[Records shown]
--------------------------------
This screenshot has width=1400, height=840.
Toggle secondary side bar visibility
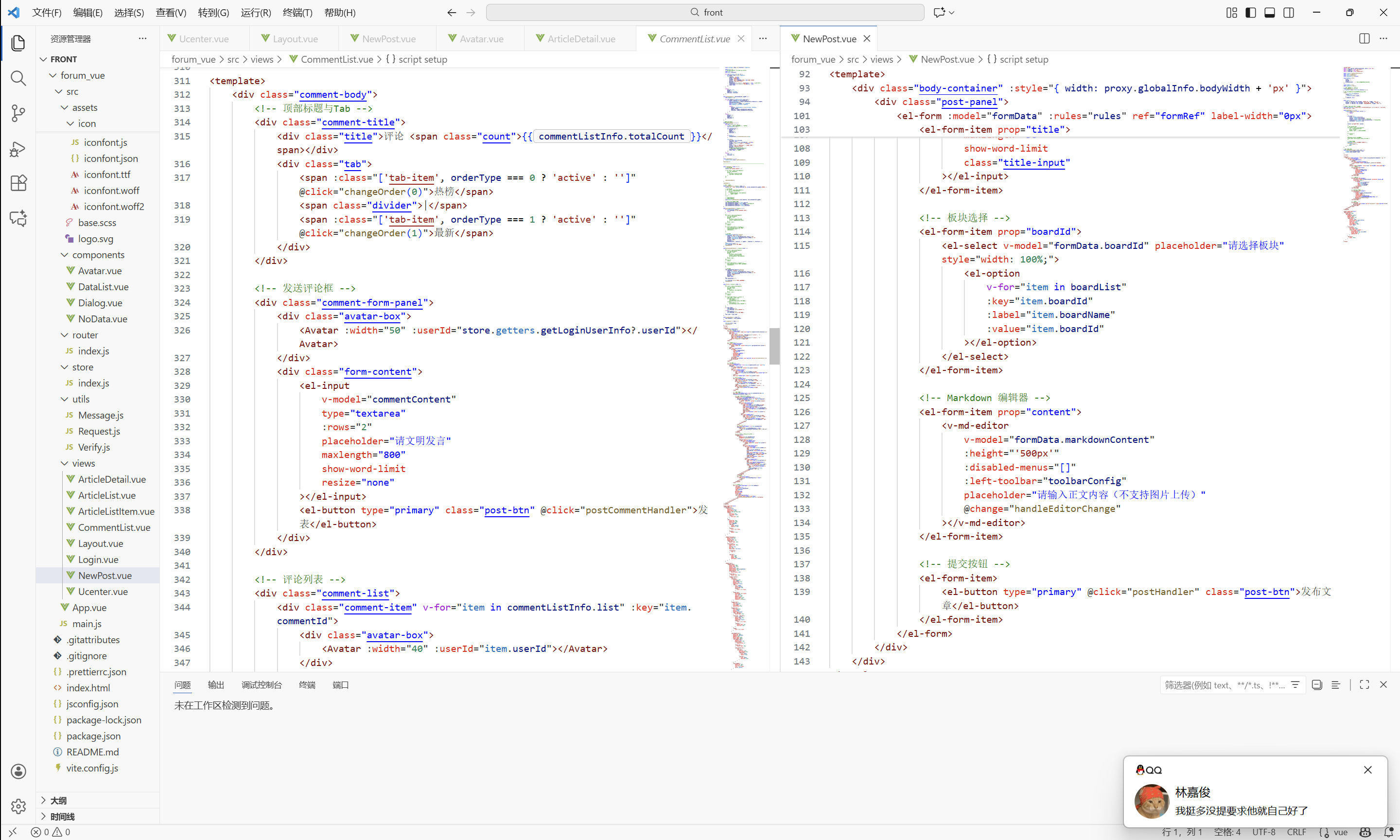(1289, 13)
--------------------------------
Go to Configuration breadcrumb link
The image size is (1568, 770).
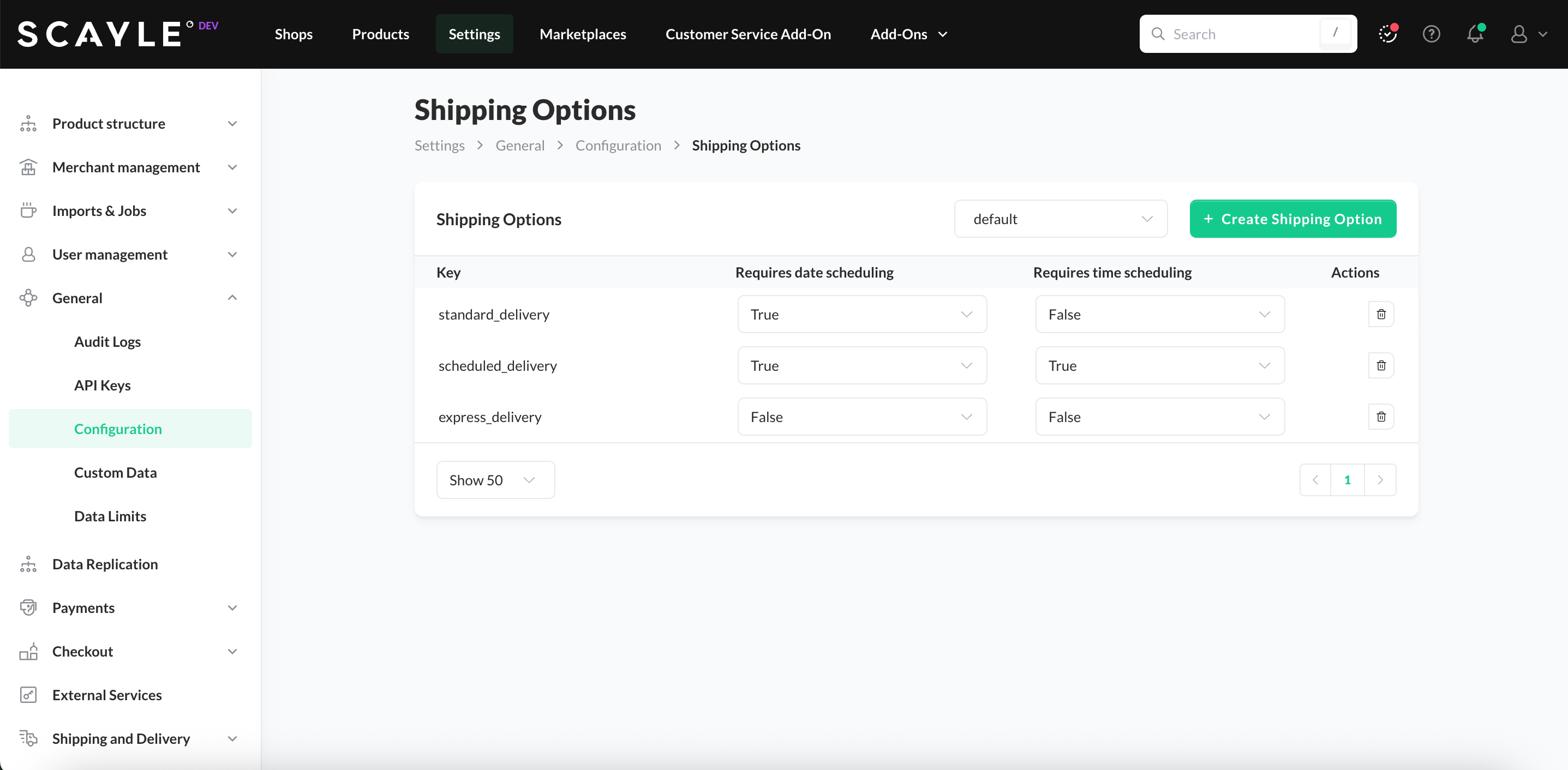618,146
--------------------------------
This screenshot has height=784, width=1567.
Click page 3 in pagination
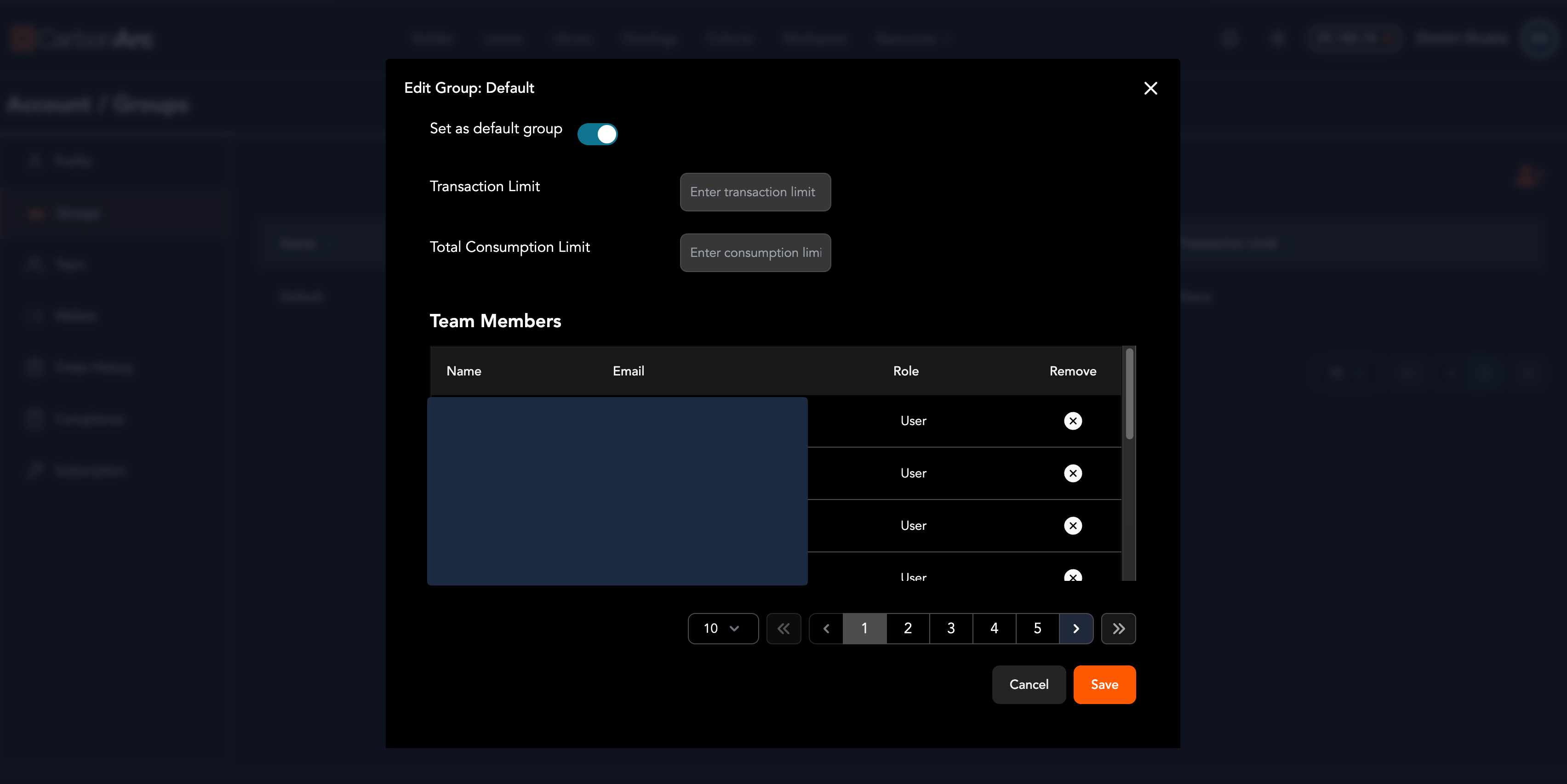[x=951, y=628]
--------------------------------
[Action item]
Working through the entries above, copy every line in which "This" is found.

[Solved problem]
This screenshot has width=1400, height=840.
This screenshot has height=784, width=1567.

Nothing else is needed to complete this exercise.